Supplied information:
——————————

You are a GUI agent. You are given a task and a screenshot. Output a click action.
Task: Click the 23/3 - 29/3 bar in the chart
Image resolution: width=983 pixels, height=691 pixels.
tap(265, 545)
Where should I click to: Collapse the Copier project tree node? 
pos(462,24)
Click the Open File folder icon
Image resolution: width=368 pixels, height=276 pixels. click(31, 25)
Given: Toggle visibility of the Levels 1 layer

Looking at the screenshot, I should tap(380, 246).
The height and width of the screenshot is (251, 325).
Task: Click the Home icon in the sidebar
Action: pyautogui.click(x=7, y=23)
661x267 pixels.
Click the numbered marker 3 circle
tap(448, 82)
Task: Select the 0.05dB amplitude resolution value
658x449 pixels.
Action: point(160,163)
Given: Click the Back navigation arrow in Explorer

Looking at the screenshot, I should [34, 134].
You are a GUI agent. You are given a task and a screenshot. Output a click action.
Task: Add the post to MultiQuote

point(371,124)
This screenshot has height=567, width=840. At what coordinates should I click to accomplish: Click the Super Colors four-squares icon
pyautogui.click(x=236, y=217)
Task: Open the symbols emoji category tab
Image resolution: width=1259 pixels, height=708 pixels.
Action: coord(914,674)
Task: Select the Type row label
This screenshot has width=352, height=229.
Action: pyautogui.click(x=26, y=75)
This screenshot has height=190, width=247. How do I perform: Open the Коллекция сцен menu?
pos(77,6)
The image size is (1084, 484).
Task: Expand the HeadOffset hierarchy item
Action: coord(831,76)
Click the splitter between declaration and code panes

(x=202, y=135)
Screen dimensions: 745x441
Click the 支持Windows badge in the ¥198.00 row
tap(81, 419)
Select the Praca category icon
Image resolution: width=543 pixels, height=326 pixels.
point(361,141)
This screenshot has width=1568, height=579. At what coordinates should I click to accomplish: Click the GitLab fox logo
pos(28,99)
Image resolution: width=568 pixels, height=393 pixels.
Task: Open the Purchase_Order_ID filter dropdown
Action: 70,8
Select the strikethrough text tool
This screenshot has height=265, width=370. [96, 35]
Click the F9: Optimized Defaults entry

——————————

Exercise objective: Everything from the first line of the records through the line containing "Task: Select the 0.05dB" is to be set down exactly, while later lines are left out.

Result of the exercise:
You are a GUI agent. You are given a task and a screenshot. Output a click action.
Task: Click the 23/3 - 29/3 bar in the chart
Image resolution: width=983 pixels, height=691 pixels.
tap(265, 545)
Where should I click to: Collapse the Copier project tree node? 
pos(462,24)
Click the Open File folder icon
Image resolution: width=368 pixels, height=276 pixels. click(31, 25)
Given: Toggle visibility of the Levels 1 layer

Looking at the screenshot, I should tap(380, 246).
The height and width of the screenshot is (251, 325).
Task: Click the Home icon in the sidebar
Action: pyautogui.click(x=7, y=23)
661x267 pixels.
Click the numbered marker 3 circle
tap(448, 82)
Task: Select the 0.05dB amplitude resolution value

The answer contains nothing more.